La barbarie a la que aludo se refiere a un estado de fiereza y crueldad, donde los más fuertes tienden a predominar. La ausencia de un pacto básico de respeto hacia las normas, la ausencia de instituciones que velen por que aquellas normas se cumplan nos llevan irremediablemente a un estado hobbesiano, donde predomina la ley del más fuerte; y el más fuerte puede ser un empresario, pero también puede ser el líder de una banda criminal en una población; o el cacique político en un distrito; o un fiscal que señala que está “todo a salvo” renunciando a la búsqueda a favor de los más poderosos.
Chile es el único país en el mundo que fracasó dos veces seguidas en su intento por establecer un nuevo pacto de convivencia social.
Pero, ¿por qué fracasamos? ¿Por qué se tropezó con la piedra dos veces seguidas? ¿Acaso las élites no son tan sagaces y astutas de dilucidar las falencias del primer proceso y evitar aquellas dificultades?
Permítanme finalizar con una reflexión sobre esta interrogante.
El doble fracaso se debió a que en las dos ocasiones triunfaron minorías que partieron del supuesto erróneo que eran los verdaderos representantes de una mayoría. Los representantes de la Convención que triunfaron (ese 76% de la Convención) apenas representaba el 26% del universo electoral nacional. Los representantes del Consejo Constitucional que en número de asientos representaba el 66% de dicho Consejo, apenas representaban el 40% del universo electoral.
Se trató de minorías que no lograron comprender que debían escribir un texto no para satisfacer los votos del órgano que representaban, sino que debían establecer reglas para el conjunto del país, y ese país es política y socialmente diverso como intenté demostrar anteriormente. En ambas ocasiones se requería buscar un acuerdo con la vereda del frente y no se intentó ni siquiera buscar.
«Los grandes acuerdos los vamos a poner nosotros y que quede claro, y los demás tendrán que sumarse. Nosotros los que no somos de derecha, para que quede clarito para que no nos empecemos a dar vueltas» Daniel Stingo, Convencional. 2021
“¿Por qué cresta, siendo mayoría, tenemos que llegar a acuerdos con la minoría? Que ellos se lo ganen, aquí es problema de ellos, no de nosotros. Yo no quiero pasar máquina, pero aquí la apertura al acuerdo es de quién está en minoría” Luis Silva, Consejero, 2023.
La desinstitucionalización comenzó años antes del Estallido Social. Este proceso no logró transformarse en un punto de ruptura y continuó aferrado a lógicas políticas que venían dándose. Se aceleró la fragmentación, se estimuló la polarización y se debilitaron las instituciones en la medida en que no existe un acuerdo básico sobre cómo queremos convivir.
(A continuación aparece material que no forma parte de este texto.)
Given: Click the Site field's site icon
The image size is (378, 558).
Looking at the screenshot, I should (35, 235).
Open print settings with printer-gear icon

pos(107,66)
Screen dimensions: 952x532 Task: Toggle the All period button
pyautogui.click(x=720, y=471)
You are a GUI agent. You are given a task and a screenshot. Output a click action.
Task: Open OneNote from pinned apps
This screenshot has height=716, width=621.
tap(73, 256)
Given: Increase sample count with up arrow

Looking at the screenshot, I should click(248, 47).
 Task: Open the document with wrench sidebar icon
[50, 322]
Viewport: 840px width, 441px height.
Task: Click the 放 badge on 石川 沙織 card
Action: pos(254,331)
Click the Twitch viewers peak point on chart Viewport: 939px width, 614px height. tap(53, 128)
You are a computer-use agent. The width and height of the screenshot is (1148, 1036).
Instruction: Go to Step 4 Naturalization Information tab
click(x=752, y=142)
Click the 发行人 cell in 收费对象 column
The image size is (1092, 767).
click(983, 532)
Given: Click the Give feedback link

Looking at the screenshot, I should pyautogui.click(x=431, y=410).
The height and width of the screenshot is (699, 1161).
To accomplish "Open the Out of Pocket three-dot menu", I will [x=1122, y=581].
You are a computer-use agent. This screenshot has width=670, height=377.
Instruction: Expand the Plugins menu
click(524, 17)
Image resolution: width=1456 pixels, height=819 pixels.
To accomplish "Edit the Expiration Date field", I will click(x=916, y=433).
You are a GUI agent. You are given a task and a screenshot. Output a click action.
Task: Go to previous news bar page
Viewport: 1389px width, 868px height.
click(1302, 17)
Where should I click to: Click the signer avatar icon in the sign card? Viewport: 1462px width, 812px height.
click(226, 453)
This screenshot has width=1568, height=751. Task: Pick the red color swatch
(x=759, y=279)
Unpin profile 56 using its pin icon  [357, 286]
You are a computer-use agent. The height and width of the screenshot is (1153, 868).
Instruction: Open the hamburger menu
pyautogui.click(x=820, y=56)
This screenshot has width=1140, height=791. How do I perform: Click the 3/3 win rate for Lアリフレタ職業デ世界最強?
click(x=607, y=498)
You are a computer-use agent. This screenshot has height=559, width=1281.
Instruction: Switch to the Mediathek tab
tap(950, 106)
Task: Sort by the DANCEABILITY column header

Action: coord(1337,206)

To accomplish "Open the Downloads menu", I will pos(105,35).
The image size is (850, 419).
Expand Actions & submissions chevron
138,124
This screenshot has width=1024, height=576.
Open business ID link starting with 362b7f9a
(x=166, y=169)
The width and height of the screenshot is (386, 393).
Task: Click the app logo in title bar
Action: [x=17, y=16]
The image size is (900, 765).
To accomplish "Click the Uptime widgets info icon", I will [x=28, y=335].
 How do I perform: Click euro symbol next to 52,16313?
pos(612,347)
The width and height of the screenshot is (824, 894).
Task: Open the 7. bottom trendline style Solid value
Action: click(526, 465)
Lo más dramático de todo es que no se avizoran condiciones políticas para realizar los cambios profundos que el sistema requiere: se requiere rediseñar el Poder Judicial para romper con la captura en la que se encuentra, se requiere rediseñar el Poder Legislativo para evitar la intensa fragmentación, y se requiere profesionalizar la administración del Estado a nivel central y local. Estos tres desafíos es imposible resolverlos en el actual escenario político polarizado, fragmentado y marcado por impulsos egoístas.
Lo que aprendimos del ciclo 2019-2024 es que una crisis es una condición necesaria, aunque nunca suficiente para resolver los dos conflictos que nos acompañan por décadas, por redistribución y por reconocimiento. Y si a inicios del siglo XX la crisis social se tardó poco más de 30 años para encontrar un equilibrio; la crisis actual no promete un nuevo equilibrio virtuoso que nos saque de esta progresiva degradación que nos tiene sumidos en la barbarie.